On a mountaintop in Afghanistan, I sat opposite Osama bin Laden in his tent as he uttered his first direct threat against the United States, pausing as I scribbled his words into my notebook by paraffin lamp. ‘God’ and ‘evil’ were what he talked to me about. I was flying over the Atlantic on 11 September 2001 – my plane turned round off Ireland following the attacks on the United States – and so less than three months later I was in Afghanistan, fleeing with the Taliban down a highway west of Kandahar as America bombed the ruins of a country already destroyed by war. I was in the United Nations General Assembly exactly a year after the attacks on America when George Bush talked about Saddam’s non-existent weapons of mass destruction, and prepared to invade Iraq. The first missiles of that invasion swept over my head in Baghdad.

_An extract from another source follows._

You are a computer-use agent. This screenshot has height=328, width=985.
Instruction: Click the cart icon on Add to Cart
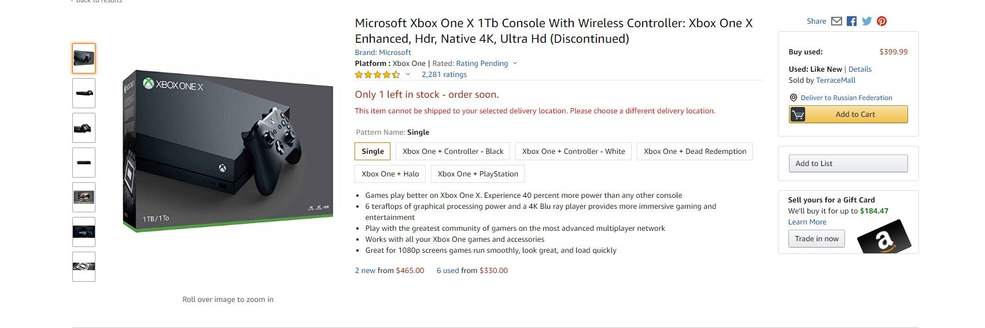tap(798, 115)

The direct physical results of all these conflicts will remain – and should remain – in my memory until I die. I don’t need to read through my mountain of reporters’ notebooks to remember the Iranian soldiers on the troop train north to Tehran, holding towels and coughing up Saddam’s gas in gobs of blood and mucus as they read the Koran. I need none of my newspaper clippings to recall the father – after an American cluster-bomb attack on Iraq in 2003 – who held out to me what looked like half a crushed loaf of bread but which turned out to be half a crushed baby. Or the mass grave outside Nasiriyah in which I came across the remains of a leg with a steel tube inside and a plastic medical disc still attached to a stump of bone; Saddam’s murderers had taken their victim straight from the hospital where he had his hip replacement to his place of execution in the desert.